* _Instructions for the task_: When a line of the entries contains the word "agent", report that line.
───── Provided data ─────
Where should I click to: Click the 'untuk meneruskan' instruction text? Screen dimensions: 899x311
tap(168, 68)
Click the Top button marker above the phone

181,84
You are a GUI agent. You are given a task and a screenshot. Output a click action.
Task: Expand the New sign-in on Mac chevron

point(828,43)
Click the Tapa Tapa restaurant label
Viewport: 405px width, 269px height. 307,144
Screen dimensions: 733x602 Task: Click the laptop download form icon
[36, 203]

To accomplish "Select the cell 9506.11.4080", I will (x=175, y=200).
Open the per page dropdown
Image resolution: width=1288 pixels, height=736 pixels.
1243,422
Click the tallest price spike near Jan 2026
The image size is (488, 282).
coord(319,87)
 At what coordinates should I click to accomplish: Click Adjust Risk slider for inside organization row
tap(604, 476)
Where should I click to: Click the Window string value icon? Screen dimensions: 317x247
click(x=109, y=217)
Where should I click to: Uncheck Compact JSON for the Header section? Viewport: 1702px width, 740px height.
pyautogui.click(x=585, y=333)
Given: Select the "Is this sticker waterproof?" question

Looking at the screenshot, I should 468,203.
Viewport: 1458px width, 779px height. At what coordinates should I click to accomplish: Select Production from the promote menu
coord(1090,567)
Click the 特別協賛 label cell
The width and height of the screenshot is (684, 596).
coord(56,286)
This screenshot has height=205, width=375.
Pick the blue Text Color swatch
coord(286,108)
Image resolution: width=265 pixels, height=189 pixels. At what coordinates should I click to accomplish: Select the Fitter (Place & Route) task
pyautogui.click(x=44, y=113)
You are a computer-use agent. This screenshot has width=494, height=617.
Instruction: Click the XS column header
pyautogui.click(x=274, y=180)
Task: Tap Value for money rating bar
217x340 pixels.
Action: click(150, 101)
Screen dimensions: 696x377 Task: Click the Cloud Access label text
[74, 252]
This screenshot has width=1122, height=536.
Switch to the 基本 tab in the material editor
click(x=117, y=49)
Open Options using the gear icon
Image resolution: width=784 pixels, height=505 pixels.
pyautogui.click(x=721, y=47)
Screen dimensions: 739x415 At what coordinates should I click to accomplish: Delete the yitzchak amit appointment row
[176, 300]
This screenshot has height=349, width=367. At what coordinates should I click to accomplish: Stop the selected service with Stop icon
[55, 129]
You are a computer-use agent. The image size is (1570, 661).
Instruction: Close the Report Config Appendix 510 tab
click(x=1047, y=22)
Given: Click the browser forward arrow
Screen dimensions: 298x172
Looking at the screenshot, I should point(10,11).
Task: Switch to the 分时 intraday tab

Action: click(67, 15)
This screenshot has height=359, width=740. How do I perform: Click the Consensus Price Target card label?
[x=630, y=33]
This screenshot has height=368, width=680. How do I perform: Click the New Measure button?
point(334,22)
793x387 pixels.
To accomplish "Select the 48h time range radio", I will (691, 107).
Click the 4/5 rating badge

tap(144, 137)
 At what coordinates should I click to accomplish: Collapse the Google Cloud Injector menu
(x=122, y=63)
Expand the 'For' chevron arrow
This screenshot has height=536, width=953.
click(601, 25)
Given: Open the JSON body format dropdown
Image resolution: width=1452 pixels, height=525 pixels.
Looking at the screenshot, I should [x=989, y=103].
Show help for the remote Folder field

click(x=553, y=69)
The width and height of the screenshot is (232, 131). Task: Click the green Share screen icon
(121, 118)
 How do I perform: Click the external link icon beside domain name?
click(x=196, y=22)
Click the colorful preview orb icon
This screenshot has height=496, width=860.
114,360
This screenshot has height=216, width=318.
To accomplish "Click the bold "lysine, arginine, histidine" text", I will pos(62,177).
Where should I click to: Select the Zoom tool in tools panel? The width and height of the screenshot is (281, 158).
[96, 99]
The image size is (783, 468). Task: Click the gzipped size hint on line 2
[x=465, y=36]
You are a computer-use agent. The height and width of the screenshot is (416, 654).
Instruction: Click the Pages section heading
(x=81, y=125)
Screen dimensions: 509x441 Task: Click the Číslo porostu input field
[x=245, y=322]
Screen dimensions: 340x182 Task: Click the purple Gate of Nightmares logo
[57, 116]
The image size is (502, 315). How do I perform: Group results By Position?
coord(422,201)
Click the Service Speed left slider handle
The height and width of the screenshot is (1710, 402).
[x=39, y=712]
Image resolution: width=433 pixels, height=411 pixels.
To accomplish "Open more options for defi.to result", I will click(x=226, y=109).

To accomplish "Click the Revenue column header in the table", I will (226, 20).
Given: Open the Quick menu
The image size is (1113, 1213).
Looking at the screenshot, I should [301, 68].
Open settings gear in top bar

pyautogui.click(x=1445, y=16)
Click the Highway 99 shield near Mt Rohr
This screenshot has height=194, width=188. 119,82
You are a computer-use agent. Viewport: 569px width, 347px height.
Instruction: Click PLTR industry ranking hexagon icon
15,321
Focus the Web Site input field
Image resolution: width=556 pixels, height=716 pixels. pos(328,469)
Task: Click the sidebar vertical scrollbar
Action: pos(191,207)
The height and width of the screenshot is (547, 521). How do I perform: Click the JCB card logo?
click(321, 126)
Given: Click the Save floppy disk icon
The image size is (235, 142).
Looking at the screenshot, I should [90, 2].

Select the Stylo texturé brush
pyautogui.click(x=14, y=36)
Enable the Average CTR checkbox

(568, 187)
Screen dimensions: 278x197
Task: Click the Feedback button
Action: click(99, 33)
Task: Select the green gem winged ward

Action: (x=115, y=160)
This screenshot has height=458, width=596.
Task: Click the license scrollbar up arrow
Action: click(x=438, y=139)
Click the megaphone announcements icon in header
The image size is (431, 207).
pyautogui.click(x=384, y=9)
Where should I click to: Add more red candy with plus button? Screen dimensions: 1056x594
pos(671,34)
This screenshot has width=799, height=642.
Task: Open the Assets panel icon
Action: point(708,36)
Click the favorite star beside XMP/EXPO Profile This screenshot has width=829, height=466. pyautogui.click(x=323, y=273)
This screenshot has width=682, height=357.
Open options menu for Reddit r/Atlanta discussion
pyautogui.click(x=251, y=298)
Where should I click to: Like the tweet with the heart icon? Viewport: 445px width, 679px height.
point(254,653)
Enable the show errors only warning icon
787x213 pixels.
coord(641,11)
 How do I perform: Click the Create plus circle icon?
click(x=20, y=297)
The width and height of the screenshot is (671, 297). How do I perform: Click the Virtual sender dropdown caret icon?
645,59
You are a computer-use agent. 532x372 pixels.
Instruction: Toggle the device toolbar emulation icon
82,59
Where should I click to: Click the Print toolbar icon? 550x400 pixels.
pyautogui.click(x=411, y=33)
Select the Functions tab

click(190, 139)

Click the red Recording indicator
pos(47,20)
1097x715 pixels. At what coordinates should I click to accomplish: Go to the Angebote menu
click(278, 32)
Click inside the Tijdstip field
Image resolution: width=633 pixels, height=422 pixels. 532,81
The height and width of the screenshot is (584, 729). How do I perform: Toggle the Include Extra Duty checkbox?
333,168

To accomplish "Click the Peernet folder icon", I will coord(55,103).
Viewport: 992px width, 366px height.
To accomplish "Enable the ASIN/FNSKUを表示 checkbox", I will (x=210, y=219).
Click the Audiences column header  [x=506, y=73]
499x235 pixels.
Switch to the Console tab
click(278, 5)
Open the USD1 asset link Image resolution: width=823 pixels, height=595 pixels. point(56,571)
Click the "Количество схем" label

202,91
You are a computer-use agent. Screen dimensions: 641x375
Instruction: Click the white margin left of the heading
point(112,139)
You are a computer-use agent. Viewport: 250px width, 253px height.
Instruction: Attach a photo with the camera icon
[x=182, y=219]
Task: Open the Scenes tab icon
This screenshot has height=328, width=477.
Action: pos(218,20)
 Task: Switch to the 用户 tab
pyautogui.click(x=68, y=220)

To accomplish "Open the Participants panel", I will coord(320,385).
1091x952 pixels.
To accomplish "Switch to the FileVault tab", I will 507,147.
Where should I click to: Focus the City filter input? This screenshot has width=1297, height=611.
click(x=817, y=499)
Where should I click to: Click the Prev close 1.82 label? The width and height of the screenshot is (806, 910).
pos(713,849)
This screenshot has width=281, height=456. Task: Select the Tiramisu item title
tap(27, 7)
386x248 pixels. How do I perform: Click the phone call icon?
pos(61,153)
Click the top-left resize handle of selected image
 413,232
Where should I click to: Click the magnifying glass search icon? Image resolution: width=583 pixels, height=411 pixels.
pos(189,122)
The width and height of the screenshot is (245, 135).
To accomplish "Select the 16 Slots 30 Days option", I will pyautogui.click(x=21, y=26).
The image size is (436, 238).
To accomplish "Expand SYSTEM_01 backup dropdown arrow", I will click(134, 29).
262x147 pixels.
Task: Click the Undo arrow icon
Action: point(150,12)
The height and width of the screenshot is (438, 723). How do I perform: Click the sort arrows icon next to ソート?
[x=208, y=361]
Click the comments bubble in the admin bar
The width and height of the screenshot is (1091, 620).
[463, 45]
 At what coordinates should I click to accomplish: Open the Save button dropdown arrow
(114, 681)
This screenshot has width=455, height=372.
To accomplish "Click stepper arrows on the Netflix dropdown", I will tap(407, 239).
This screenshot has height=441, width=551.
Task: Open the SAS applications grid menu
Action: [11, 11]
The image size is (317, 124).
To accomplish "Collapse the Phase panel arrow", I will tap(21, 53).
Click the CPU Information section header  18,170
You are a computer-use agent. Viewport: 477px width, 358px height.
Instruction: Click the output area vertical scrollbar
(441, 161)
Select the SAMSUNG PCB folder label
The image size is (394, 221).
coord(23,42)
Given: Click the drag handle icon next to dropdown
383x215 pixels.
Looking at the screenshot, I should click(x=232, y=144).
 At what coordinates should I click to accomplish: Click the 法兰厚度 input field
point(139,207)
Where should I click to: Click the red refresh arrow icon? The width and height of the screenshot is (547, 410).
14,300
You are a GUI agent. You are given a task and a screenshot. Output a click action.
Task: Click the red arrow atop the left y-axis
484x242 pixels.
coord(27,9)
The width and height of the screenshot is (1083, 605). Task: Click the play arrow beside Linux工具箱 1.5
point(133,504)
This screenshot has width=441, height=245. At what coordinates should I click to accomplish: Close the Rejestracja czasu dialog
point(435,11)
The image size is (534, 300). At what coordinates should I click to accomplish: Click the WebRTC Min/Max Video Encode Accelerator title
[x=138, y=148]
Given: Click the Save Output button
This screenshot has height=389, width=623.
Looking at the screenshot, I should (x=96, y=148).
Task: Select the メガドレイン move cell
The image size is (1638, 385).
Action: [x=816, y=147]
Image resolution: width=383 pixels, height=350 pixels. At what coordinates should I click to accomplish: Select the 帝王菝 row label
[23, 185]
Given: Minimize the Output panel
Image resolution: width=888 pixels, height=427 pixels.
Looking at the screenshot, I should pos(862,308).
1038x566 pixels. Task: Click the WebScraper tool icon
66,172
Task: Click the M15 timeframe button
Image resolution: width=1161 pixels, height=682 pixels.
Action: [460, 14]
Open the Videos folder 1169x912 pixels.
─────
* _Written response_:
You are a GUI agent. You are given a task and a screenshot. Output a click action.
You are a computer-use agent. This screenshot has width=494, height=617.
You are a computer-use agent. The image size is (1570, 661).
You are a computer-use agent. The height and width of the screenshot is (416, 654).
You are a computer-use agent. Viewport: 569px width, 347px height.
You are a computer-use agent. 532x372 pixels.
You are a computer-use agent. Screen dimensions: 641x375
You are a computer-use agent. Viewport: 250px width, 253px height.
You are a computer-use agent. Viewport: 477px width, 358px height.
You are a GUI agent. You are given a task and a screenshot. Output a click action.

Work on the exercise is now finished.